What is required — From the records below, pull each line that has "Given".

[Dataset excerpts Boundary: Start]

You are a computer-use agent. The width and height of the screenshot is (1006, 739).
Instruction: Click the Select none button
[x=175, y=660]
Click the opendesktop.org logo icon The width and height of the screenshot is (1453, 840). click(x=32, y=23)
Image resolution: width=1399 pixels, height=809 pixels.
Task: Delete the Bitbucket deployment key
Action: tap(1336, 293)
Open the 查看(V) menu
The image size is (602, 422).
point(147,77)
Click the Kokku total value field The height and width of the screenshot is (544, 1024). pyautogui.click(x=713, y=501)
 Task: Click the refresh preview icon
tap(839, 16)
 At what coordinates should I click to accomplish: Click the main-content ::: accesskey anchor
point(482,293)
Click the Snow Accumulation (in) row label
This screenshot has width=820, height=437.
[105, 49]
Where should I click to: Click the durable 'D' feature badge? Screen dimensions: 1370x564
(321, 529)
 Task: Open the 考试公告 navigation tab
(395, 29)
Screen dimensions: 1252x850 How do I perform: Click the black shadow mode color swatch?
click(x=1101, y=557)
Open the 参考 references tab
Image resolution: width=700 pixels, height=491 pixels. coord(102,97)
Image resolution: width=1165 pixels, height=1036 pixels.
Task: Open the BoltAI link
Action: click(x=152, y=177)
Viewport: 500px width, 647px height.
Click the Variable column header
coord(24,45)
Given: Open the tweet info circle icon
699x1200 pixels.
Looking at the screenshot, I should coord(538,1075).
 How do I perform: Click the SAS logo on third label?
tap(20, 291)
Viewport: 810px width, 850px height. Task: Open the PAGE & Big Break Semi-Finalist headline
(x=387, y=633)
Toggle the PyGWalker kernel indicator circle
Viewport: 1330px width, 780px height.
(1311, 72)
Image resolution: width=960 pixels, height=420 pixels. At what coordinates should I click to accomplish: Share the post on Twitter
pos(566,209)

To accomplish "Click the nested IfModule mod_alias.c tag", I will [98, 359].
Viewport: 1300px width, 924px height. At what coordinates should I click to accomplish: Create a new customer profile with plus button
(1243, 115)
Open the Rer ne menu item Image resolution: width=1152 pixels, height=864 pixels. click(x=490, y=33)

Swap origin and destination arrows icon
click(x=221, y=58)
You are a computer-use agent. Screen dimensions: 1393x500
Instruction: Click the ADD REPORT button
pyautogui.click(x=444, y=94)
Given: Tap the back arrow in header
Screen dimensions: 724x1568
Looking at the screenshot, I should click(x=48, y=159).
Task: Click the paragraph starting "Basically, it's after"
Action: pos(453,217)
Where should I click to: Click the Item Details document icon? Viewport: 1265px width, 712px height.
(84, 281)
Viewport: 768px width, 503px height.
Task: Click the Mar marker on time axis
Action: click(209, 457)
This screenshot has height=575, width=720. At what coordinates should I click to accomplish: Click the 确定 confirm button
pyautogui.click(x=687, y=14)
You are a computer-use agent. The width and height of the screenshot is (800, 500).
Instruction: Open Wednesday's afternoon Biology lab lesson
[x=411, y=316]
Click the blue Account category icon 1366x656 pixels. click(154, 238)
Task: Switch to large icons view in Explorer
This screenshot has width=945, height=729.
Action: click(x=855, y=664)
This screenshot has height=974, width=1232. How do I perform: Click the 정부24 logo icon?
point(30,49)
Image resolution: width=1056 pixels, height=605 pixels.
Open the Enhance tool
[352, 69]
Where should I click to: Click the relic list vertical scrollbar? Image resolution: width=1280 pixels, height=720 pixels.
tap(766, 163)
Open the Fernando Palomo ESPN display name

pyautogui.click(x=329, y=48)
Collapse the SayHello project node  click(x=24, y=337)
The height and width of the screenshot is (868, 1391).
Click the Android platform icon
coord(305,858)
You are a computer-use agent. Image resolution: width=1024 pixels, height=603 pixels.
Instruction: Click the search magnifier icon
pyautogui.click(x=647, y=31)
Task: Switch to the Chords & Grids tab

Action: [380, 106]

[Dataset excerpts Boundary: End]

Written response —
Given: Open the tweet info circle icon
Given: Tap the back arrow in header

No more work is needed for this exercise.